_Required work_
Copy the records below without altering a single word.

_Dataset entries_

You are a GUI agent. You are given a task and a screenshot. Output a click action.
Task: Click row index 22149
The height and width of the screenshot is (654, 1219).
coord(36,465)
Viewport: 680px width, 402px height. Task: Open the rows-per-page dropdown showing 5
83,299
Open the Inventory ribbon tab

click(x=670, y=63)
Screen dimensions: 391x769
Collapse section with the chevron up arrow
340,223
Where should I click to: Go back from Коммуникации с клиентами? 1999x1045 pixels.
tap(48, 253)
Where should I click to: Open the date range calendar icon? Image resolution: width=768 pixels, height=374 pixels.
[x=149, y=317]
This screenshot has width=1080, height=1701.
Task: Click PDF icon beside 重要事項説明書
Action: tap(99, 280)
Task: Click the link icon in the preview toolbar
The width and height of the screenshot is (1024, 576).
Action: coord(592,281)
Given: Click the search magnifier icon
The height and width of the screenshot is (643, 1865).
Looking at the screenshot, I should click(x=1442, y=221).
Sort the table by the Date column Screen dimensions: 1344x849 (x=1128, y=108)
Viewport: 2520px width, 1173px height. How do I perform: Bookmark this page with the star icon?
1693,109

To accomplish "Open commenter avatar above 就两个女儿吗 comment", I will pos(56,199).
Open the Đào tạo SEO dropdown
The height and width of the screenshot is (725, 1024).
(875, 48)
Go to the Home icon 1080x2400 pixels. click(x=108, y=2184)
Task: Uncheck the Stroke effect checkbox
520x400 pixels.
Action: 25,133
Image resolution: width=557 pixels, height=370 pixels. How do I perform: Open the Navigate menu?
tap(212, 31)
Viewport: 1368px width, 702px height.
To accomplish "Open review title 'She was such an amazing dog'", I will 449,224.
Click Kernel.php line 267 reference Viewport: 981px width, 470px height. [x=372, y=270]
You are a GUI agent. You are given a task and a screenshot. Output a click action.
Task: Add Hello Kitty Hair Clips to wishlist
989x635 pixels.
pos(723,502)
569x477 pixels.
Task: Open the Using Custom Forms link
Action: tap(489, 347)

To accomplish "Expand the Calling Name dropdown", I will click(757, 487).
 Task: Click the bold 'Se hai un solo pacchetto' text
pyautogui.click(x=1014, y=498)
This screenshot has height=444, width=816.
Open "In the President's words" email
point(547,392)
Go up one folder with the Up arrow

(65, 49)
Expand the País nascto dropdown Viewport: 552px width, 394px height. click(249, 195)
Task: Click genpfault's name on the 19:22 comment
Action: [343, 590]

_Worked solution_
You are a GUI agent. You are given a task and a screenshot. Output a click action.
Task: Click row index 22149
The height and width of the screenshot is (654, 1219).
coord(36,465)
Viewport: 680px width, 402px height. Task: Open the rows-per-page dropdown showing 5
83,299
Open the Inventory ribbon tab

click(x=670, y=63)
Screen dimensions: 391x769
Collapse section with the chevron up arrow
340,223
Where should I click to: Go back from Коммуникации с клиентами? 1999x1045 pixels.
tap(48, 253)
Where should I click to: Open the date range calendar icon? Image resolution: width=768 pixels, height=374 pixels.
[x=149, y=317]
This screenshot has width=1080, height=1701.
Task: Click PDF icon beside 重要事項説明書
Action: tap(99, 280)
Task: Click the link icon in the preview toolbar
The width and height of the screenshot is (1024, 576).
Action: coord(592,281)
Given: Click the search magnifier icon
The height and width of the screenshot is (643, 1865).
Looking at the screenshot, I should click(x=1442, y=221).
Sort the table by the Date column Screen dimensions: 1344x849 (x=1128, y=108)
Viewport: 2520px width, 1173px height. How do I perform: Bookmark this page with the star icon?
1693,109

To accomplish "Open commenter avatar above 就两个女儿吗 comment", I will pos(56,199).
Open the Đào tạo SEO dropdown
The height and width of the screenshot is (725, 1024).
(875, 48)
Go to the Home icon 1080x2400 pixels. click(x=108, y=2184)
Task: Uncheck the Stroke effect checkbox
520x400 pixels.
Action: 25,133
Image resolution: width=557 pixels, height=370 pixels. How do I perform: Open the Navigate menu?
tap(212, 31)
Viewport: 1368px width, 702px height.
To accomplish "Open review title 'She was such an amazing dog'", I will 449,224.
Click Kernel.php line 267 reference Viewport: 981px width, 470px height. [x=372, y=270]
You are a GUI agent. You are given a task and a screenshot. Output a click action.
Task: Add Hello Kitty Hair Clips to wishlist
989x635 pixels.
pos(723,502)
569x477 pixels.
Task: Open the Using Custom Forms link
Action: tap(489, 347)

To accomplish "Expand the Calling Name dropdown", I will click(757, 487).
 Task: Click the bold 'Se hai un solo pacchetto' text
pyautogui.click(x=1014, y=498)
This screenshot has height=444, width=816.
Open "In the President's words" email
point(547,392)
Go up one folder with the Up arrow

(65, 49)
Expand the País nascto dropdown Viewport: 552px width, 394px height. click(249, 195)
Task: Click genpfault's name on the 19:22 comment
Action: [343, 590]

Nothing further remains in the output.